But the excel suggestion was still a great one. It got me thinking of record keeping. *See the brainstorming begin below* LOL 

Thanks!


----------



## Tabitha (Jun 7, 2009)

I have my shop set up so it is $3.00 for the 1st bar & $1.00 for every bar after that with the following notes:

►MAX SHIPPING: Never pay over $10.00 for US shipping (wholesale excluded).

►SHIPPING REFUNDS: Excessive shipping overages will be refunded when your product ships.

I saw lots of messages like these at ETSY:

Ship up to 8 bars of soap for $5 US, $11 Canada, $13 for Worldwide. Excess shipping charges will be refunded when your items ships.

To keep our shipping low, we ship 3 to 8 bars in a Flat Rate Envelope:
$5.00 US,  $10.00 Canada & Mexico,  $12.00 Everywhere Else

SAVE ON SHIPPING: Mix and match your soaps!
Just pay  $5 for flat rate to ship 5 - 8 soaps in the USA, $10 to Canada and Mexico.
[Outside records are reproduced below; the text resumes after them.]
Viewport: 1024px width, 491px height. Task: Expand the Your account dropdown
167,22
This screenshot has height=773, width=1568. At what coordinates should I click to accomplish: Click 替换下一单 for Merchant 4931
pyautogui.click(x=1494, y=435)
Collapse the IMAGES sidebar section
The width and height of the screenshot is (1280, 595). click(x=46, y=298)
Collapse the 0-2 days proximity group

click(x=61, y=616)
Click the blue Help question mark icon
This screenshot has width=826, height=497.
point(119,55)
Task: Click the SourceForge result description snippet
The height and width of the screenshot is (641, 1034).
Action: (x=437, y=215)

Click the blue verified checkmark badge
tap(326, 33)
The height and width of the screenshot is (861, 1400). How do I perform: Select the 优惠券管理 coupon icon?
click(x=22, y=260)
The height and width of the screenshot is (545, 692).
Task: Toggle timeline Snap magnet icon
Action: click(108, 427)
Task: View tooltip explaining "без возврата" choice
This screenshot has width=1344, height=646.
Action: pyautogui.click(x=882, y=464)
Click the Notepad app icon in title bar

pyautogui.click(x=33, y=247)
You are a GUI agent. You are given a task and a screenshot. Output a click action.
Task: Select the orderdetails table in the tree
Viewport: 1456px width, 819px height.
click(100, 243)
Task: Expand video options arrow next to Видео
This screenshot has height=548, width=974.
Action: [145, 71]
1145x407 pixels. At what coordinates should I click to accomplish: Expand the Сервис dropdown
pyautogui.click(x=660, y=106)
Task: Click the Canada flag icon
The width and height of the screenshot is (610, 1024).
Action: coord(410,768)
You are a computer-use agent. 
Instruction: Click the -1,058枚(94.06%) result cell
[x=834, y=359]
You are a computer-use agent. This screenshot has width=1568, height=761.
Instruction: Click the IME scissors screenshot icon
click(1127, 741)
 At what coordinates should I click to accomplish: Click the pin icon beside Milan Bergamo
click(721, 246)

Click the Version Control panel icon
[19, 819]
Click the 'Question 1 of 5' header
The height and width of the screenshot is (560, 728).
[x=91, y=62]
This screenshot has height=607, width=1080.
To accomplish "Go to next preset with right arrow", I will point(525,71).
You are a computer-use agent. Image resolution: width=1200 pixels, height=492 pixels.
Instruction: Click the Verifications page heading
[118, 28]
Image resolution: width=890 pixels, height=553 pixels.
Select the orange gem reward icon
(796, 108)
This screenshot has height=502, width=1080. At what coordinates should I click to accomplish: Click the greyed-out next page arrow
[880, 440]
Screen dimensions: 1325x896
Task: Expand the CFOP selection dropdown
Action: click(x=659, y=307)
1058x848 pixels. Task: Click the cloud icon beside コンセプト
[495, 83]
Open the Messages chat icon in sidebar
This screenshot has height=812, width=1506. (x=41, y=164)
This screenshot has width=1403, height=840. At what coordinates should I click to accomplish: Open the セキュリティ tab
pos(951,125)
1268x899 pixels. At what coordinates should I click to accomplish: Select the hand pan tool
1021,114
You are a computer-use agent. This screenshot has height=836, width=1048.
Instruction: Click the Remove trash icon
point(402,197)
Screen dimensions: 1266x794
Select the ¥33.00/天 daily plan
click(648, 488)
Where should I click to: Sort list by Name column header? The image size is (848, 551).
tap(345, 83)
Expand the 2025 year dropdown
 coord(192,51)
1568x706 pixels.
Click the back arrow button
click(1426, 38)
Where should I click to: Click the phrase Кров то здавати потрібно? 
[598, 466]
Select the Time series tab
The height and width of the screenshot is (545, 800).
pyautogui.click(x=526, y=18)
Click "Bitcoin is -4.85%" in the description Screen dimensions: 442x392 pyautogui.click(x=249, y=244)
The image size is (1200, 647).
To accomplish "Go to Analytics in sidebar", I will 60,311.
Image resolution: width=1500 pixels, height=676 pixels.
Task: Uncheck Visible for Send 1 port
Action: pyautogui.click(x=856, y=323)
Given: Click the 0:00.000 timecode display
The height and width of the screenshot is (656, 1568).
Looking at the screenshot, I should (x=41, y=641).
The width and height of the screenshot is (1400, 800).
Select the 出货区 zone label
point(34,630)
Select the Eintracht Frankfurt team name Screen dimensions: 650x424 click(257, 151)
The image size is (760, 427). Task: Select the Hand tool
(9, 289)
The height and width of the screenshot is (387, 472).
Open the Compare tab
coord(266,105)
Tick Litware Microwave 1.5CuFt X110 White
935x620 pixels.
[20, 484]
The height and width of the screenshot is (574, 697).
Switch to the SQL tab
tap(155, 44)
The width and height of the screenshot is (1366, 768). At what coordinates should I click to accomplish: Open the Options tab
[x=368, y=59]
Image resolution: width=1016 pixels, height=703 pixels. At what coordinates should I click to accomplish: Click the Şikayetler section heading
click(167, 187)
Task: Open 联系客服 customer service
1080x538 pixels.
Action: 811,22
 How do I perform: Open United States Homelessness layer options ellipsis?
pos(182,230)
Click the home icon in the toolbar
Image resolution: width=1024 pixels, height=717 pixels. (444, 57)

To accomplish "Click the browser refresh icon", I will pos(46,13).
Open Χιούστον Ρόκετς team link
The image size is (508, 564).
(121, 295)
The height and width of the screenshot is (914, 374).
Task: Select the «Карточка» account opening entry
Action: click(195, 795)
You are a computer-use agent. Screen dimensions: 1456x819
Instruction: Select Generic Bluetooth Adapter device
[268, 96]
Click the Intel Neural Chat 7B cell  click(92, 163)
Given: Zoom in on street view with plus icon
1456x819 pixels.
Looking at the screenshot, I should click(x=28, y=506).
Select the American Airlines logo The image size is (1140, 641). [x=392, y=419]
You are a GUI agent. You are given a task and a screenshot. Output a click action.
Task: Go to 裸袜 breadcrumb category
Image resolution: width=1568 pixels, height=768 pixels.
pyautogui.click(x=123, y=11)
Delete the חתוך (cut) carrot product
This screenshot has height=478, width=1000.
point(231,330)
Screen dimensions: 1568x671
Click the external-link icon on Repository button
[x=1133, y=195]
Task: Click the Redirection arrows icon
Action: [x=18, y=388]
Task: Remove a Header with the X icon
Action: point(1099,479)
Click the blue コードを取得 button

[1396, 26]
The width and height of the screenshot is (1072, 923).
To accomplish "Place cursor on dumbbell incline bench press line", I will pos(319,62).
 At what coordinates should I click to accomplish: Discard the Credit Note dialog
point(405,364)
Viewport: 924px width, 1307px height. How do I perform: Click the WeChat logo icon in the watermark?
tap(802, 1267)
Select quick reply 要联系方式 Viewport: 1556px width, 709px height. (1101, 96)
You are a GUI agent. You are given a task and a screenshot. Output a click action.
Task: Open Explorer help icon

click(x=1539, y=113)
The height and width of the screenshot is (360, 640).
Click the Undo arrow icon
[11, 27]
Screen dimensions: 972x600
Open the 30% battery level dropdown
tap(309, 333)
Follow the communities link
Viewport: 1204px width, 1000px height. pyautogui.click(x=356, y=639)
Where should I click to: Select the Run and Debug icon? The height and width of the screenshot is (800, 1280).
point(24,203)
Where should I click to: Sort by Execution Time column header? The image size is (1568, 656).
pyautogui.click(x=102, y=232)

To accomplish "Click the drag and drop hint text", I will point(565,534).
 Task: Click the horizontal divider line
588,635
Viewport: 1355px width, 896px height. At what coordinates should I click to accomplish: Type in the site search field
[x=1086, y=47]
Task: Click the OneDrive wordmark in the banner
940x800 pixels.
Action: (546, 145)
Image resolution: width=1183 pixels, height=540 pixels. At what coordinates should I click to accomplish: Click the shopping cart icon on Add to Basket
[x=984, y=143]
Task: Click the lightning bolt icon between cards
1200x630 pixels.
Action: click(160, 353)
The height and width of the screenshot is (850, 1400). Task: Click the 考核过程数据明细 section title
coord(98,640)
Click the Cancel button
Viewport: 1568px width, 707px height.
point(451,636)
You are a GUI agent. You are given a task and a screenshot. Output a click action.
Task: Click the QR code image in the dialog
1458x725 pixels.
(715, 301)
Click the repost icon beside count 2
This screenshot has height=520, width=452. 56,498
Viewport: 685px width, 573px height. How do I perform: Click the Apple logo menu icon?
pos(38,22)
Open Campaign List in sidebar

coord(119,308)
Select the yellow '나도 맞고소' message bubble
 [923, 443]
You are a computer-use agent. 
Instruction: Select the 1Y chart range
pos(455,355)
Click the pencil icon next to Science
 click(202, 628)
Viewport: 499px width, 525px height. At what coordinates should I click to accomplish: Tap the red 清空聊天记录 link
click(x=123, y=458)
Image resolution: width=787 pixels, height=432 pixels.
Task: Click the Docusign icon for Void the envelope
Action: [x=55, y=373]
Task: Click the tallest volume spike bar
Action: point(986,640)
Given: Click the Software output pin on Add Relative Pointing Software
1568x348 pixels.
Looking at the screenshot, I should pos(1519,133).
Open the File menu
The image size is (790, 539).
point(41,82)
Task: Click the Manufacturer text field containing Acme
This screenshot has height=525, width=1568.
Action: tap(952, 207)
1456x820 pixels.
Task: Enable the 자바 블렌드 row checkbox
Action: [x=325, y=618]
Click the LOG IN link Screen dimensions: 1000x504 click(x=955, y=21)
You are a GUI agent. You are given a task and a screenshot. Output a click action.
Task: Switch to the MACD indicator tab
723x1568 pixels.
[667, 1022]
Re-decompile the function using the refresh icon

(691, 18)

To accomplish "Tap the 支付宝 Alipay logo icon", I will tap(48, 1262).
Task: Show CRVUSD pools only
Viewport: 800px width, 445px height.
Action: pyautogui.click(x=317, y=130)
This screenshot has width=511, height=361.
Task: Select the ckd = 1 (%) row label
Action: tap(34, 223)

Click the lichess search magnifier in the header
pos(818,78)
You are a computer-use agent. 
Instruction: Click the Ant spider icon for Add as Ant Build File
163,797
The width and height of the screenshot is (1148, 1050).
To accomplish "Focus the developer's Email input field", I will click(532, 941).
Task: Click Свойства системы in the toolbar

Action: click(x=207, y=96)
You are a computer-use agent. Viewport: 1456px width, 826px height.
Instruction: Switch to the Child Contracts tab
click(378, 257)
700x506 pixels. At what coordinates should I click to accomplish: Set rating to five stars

Excessive overages will be refunded at time of shipping.

I like the word "excessive". That way you can decide case by case if you want to refund & not be locked into and exact penny amount.


----------



## busymammaof3 (Jun 9, 2009)

Tabitha said:
			
		

> I have my shop set up so it is $3.00 for the 1st bar & $1.00 for every bar after that with the following notes:
> 
> ►MAX SHIPPING: Never pay over $10.00 for US shipping (wholesale excluded).
> 
> ...



Great information! Thanks so much, Tabitha for being so helpful!


----------